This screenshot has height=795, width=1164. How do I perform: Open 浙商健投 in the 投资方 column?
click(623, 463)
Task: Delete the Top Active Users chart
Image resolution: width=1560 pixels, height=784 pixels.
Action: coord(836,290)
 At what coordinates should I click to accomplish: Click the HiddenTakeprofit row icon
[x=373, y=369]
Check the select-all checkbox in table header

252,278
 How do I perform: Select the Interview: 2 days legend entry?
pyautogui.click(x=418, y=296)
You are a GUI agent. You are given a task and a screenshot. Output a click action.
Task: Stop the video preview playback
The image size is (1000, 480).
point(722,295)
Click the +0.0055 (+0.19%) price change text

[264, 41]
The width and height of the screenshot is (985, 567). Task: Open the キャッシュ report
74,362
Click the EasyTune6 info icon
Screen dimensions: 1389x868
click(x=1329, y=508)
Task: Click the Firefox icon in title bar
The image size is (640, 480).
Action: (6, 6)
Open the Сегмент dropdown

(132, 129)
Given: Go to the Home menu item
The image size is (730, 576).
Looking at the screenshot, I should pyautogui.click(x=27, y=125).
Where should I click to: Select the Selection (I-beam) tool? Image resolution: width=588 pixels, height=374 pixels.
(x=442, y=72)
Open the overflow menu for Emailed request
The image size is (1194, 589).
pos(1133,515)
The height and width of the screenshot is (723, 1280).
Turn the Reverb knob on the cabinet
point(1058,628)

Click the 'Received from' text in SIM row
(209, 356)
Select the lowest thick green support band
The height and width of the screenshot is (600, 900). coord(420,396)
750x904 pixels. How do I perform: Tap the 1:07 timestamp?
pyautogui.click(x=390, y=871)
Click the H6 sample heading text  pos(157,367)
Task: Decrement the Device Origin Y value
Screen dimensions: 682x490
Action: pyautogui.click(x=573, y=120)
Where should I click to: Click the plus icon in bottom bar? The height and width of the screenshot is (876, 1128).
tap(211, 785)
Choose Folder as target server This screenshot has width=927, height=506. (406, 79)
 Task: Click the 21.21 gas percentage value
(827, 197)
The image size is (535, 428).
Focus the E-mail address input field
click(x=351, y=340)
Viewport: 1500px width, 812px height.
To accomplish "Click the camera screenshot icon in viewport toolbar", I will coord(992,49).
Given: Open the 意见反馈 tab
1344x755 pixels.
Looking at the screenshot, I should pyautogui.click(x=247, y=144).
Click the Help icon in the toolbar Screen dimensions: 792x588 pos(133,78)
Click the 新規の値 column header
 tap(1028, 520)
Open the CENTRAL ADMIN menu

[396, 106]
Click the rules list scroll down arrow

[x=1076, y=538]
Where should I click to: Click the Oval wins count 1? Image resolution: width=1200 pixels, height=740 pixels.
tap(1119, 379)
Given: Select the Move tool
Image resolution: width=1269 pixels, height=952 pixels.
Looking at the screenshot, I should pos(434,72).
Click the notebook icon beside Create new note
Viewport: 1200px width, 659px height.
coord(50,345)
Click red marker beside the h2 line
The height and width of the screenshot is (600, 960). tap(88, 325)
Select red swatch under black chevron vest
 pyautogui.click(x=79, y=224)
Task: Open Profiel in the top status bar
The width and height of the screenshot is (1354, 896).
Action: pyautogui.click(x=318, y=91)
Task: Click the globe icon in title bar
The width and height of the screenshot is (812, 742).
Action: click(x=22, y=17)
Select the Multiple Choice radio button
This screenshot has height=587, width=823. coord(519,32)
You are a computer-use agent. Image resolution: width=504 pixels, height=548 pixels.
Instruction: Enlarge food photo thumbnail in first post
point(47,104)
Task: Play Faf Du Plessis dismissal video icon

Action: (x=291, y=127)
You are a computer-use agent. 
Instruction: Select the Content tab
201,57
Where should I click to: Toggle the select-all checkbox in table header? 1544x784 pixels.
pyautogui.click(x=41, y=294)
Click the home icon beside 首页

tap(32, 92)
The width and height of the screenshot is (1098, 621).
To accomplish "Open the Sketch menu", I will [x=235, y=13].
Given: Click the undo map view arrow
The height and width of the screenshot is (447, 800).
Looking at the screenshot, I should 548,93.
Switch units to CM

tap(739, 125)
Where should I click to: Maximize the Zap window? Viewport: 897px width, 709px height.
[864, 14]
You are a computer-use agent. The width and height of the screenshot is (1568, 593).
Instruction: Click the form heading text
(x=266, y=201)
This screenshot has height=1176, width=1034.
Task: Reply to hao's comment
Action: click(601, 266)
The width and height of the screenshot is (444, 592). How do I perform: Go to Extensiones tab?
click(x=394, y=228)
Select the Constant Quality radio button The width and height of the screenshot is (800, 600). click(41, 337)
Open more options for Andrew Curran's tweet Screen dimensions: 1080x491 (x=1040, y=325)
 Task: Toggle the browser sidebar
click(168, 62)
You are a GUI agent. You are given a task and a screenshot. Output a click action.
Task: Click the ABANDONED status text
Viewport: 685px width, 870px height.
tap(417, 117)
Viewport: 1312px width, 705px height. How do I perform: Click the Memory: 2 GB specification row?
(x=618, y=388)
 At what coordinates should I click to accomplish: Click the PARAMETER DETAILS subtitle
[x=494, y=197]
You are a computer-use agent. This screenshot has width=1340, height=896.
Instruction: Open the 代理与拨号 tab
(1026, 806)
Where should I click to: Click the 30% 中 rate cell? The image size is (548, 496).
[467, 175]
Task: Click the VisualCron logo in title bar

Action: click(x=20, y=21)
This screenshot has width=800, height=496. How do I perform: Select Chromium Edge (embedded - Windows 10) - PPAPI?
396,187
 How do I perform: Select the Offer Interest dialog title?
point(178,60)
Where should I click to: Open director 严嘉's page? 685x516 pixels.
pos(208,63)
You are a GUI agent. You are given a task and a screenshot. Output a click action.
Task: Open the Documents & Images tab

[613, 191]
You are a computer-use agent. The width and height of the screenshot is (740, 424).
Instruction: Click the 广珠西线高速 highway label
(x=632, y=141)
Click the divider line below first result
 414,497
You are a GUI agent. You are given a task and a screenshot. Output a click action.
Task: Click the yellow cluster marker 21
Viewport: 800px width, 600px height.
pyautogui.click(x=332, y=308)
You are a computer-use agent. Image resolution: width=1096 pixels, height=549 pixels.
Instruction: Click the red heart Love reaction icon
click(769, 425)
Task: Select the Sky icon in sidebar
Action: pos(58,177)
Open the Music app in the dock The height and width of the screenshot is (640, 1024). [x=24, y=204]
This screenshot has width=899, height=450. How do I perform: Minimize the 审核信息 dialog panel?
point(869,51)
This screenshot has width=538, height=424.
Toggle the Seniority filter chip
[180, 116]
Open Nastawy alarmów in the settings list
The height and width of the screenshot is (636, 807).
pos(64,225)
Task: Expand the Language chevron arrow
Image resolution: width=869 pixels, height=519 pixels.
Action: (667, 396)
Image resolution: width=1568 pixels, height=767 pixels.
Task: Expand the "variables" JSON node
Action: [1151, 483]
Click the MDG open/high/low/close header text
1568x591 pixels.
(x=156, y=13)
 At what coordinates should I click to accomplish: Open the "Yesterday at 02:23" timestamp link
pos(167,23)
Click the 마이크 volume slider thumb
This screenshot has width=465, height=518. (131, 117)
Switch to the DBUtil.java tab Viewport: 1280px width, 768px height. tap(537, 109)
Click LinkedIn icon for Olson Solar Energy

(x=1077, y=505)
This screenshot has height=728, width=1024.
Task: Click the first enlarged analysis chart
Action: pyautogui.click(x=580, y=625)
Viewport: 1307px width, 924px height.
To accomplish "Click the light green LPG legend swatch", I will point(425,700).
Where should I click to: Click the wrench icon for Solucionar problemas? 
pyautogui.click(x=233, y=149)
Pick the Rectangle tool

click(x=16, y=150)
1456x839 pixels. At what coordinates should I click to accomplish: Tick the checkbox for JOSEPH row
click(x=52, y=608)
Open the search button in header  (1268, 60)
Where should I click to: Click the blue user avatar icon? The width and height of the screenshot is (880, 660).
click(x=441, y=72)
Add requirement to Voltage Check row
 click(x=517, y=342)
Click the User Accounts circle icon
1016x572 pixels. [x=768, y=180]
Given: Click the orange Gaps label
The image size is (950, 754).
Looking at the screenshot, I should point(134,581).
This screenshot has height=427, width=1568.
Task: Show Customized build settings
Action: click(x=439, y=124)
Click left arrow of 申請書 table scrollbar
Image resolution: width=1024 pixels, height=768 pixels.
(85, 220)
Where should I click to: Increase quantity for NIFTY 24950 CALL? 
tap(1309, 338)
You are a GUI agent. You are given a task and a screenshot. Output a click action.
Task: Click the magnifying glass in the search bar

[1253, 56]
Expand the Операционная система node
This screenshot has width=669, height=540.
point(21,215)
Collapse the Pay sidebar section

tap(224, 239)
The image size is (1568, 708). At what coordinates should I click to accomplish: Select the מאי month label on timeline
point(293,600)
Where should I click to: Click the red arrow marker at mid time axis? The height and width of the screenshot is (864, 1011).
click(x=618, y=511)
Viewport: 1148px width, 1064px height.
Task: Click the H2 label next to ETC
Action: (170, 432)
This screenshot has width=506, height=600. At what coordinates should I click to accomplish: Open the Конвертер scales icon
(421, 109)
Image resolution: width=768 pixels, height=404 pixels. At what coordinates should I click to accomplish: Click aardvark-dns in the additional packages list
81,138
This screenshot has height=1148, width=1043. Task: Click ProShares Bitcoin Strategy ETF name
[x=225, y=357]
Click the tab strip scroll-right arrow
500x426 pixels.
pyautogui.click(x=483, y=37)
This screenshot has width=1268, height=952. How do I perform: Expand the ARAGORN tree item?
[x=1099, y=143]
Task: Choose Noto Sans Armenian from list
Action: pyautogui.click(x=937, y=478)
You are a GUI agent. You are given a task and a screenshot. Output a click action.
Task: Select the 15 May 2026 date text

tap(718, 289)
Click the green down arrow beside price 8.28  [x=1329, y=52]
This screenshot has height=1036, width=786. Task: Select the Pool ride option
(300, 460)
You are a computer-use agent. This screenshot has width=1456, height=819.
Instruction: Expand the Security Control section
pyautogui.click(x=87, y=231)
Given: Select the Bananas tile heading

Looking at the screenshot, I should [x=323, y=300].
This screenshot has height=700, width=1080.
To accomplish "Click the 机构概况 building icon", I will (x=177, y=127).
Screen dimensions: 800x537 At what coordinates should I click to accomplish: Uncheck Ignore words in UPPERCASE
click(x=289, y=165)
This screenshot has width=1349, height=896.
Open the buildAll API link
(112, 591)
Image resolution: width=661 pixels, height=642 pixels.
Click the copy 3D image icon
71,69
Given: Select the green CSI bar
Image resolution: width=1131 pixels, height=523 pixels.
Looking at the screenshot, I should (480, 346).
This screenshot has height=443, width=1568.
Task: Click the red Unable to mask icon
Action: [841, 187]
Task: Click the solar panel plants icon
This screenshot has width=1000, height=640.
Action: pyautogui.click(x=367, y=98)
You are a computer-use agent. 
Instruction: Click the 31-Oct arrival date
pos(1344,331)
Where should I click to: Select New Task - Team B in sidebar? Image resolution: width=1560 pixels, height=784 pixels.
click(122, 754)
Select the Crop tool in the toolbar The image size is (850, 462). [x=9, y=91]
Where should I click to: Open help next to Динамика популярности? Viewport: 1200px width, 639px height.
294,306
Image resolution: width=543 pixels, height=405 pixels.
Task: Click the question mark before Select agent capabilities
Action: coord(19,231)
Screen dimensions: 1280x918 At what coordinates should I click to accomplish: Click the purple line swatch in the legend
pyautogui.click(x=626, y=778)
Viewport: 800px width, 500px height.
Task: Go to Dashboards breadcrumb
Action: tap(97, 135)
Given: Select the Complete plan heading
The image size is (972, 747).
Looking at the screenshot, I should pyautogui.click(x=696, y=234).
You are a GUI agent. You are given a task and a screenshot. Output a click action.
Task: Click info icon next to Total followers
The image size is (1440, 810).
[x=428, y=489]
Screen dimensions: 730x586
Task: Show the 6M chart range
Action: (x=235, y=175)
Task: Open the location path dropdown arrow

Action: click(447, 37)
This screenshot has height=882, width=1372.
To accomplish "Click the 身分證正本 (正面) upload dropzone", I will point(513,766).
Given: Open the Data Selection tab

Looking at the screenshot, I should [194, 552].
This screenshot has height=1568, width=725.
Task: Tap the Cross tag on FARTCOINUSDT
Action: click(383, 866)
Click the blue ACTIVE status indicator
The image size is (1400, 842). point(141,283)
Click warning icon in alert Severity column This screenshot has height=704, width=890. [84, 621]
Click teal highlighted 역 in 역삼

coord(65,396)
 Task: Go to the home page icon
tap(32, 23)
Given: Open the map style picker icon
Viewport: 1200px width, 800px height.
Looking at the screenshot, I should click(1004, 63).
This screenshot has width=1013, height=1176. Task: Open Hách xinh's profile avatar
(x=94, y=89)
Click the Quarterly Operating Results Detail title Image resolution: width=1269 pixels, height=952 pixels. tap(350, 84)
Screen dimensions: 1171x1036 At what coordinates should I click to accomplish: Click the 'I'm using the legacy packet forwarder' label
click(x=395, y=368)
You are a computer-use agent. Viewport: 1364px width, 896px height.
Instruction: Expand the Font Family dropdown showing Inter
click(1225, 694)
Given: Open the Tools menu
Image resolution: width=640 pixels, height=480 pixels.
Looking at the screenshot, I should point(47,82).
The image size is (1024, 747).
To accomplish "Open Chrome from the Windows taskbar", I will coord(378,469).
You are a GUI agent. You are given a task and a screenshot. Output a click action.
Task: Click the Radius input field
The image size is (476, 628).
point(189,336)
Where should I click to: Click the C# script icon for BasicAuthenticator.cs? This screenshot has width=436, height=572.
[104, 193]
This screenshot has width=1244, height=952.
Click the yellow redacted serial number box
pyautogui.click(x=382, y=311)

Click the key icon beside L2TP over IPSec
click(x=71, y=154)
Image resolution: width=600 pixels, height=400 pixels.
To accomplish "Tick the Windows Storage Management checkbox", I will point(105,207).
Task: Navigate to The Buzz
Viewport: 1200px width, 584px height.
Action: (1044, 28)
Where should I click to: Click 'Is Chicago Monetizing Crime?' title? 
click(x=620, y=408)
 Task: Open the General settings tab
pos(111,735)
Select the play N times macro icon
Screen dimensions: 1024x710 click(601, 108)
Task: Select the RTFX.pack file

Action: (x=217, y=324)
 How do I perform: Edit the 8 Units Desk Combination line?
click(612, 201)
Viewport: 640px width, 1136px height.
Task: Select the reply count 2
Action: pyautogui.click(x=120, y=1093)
○ ○ ○ ○ ○ ○ ○
» **Work to complete**
Report the count of lines in the entries that contain "computer". Nothing else should be given.

» **Task result**
9